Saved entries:

= Beginning of Section =

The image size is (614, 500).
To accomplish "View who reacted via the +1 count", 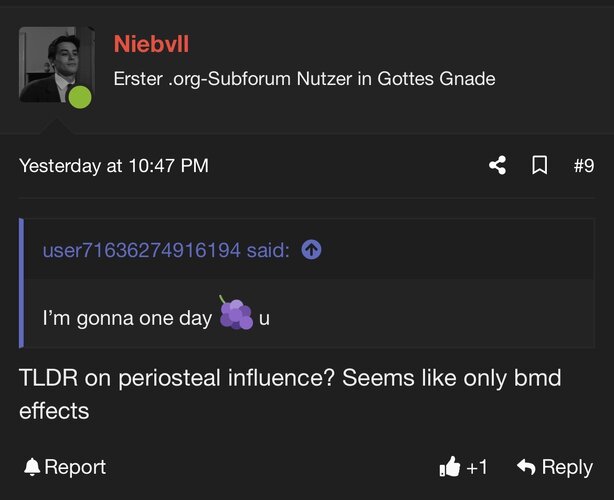I will (477, 467).
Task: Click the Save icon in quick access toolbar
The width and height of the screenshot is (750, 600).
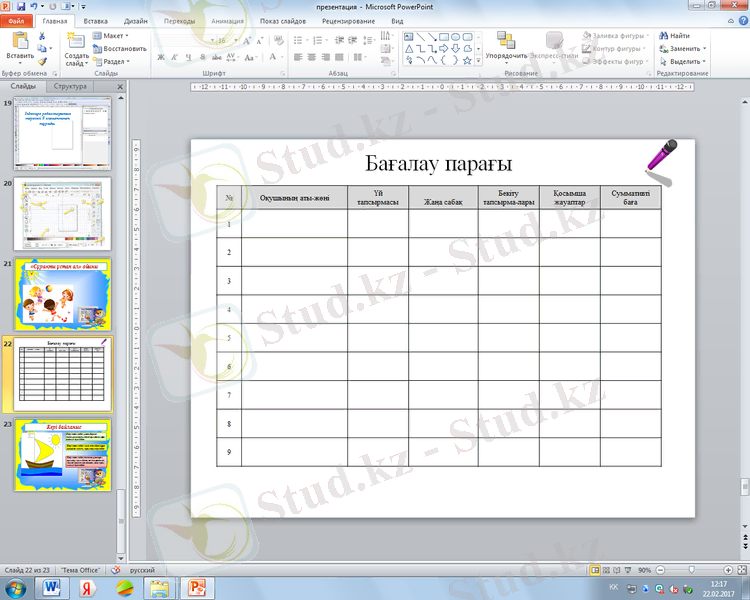Action: (20, 6)
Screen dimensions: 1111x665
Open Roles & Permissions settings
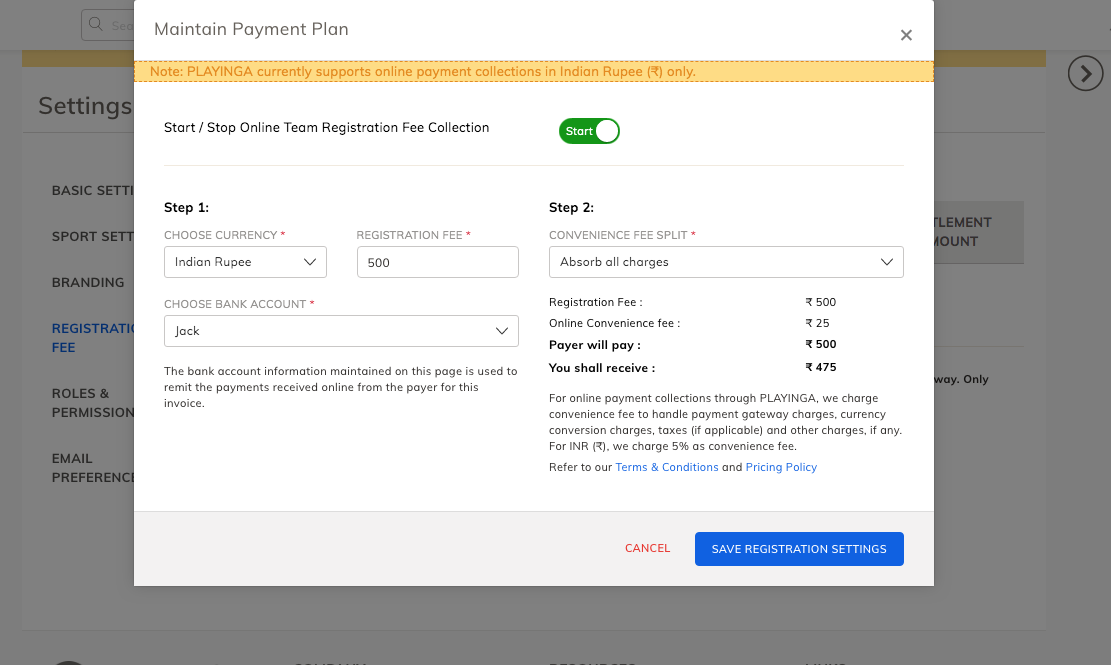point(92,403)
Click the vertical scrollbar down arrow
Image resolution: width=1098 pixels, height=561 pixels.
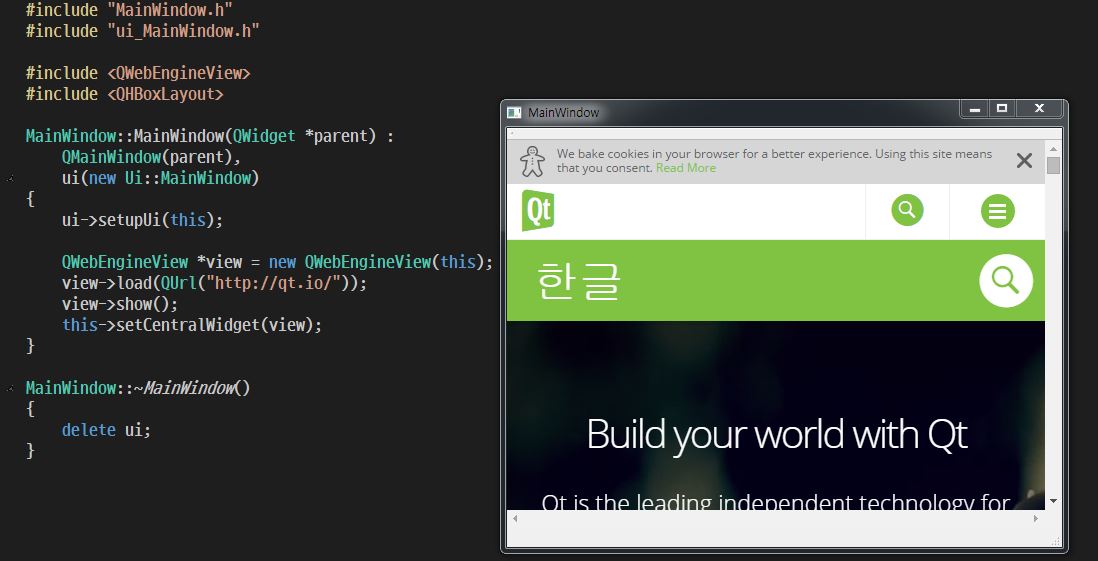[x=1053, y=501]
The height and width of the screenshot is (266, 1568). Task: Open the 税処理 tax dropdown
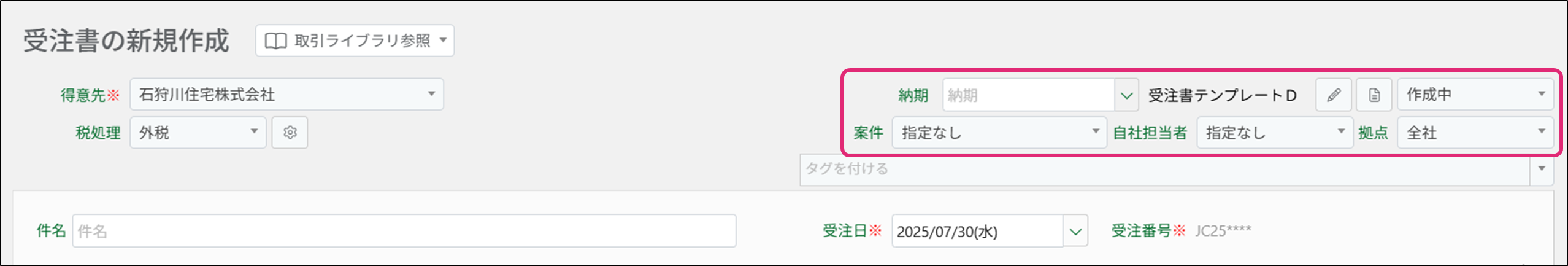(253, 132)
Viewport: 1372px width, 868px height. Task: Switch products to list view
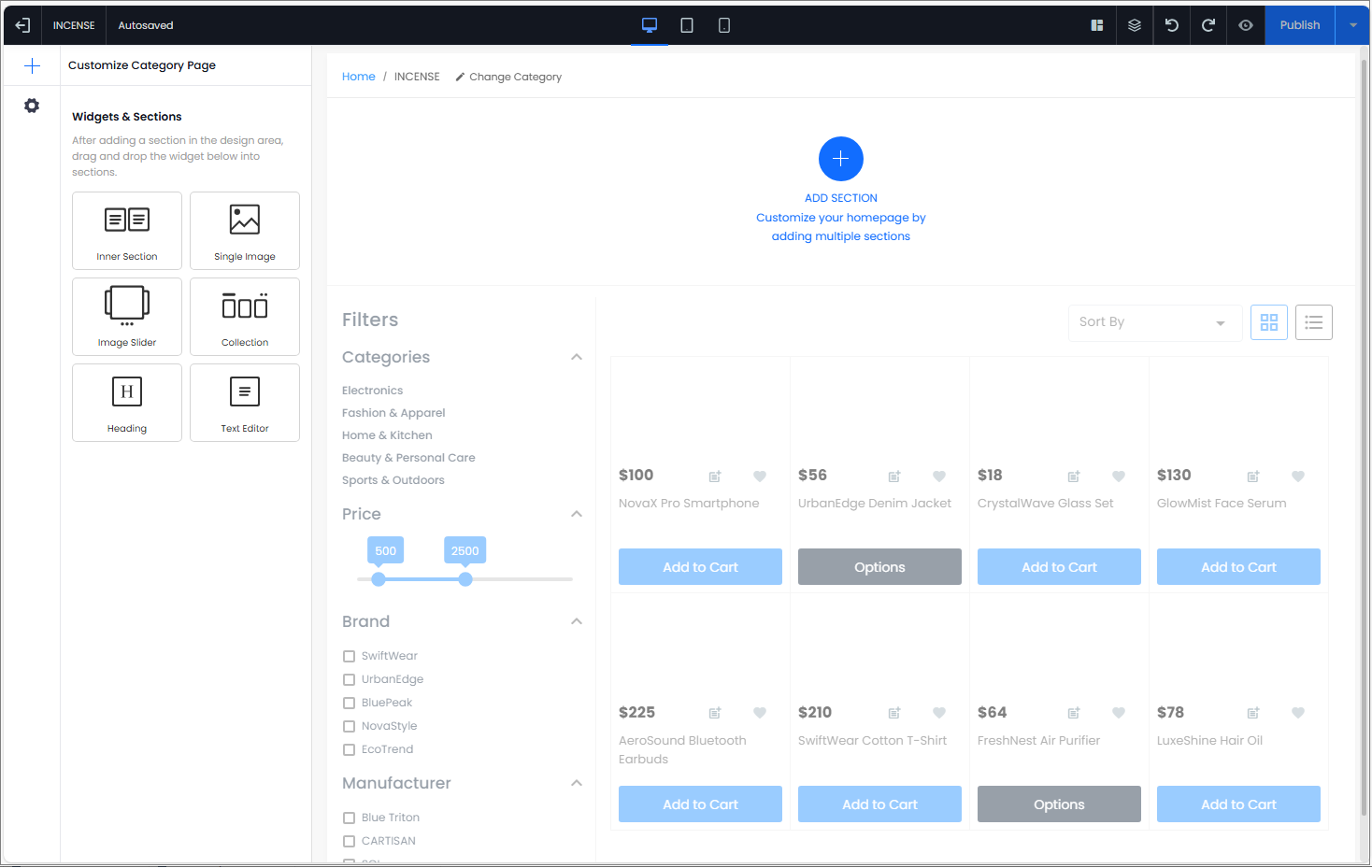coord(1313,322)
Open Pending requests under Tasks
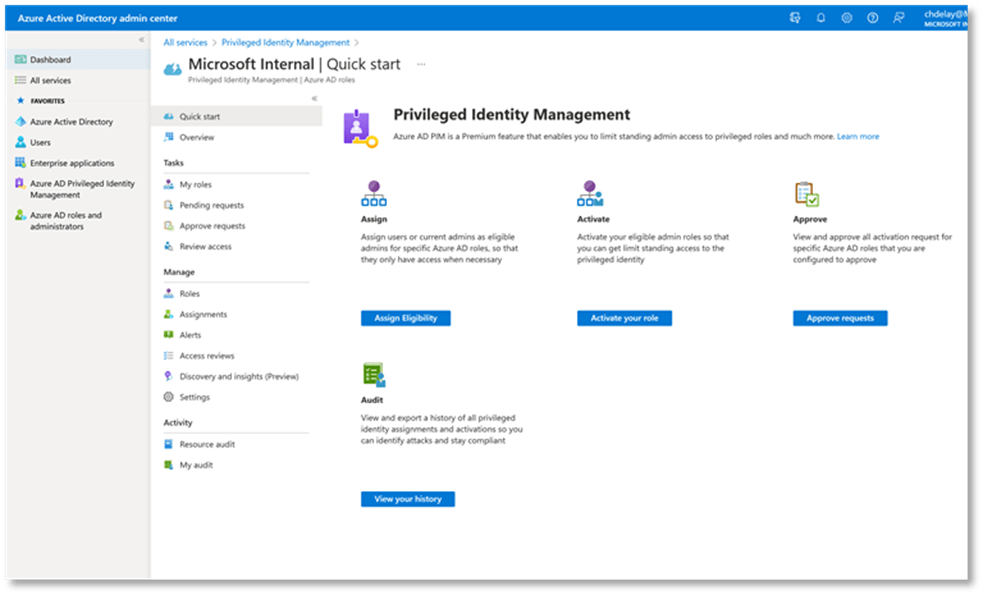The image size is (983, 595). [211, 205]
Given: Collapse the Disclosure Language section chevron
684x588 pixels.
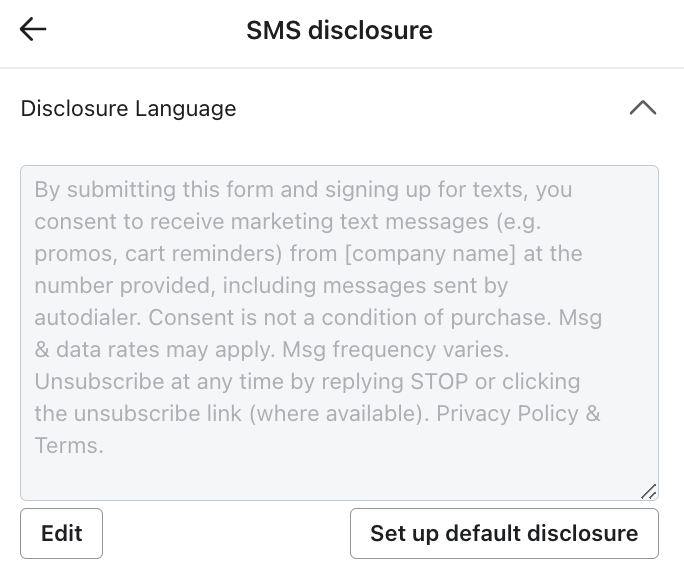Looking at the screenshot, I should (x=643, y=108).
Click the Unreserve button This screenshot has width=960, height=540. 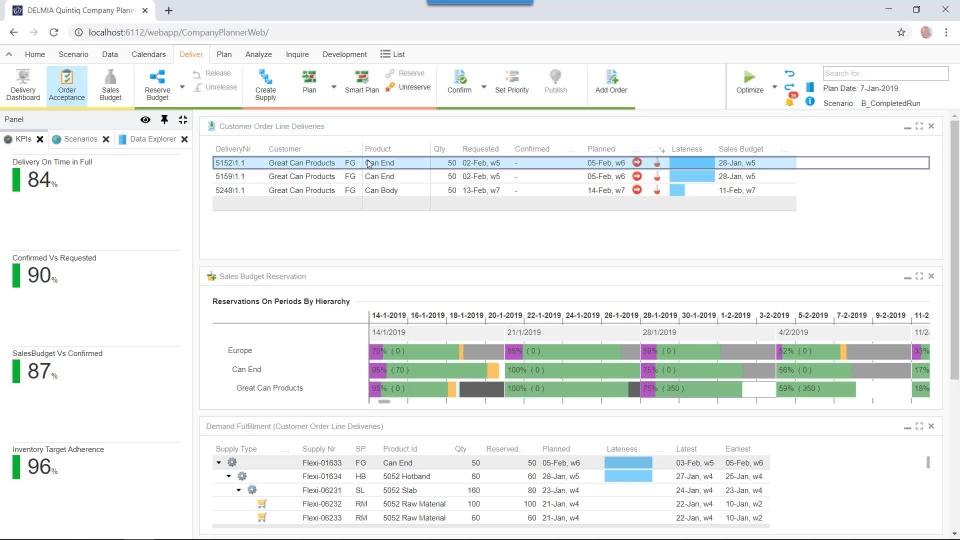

= End of Section =

**TO DO**
Pictures stay out; reproduce exactly the lines from the one containing "684x588 pixels." through the end of the data.

**RESPONSE**
684x588 pixels.
Looking at the screenshot, I should (x=643, y=108).
Click the Unreserve button This screenshot has width=960, height=540. 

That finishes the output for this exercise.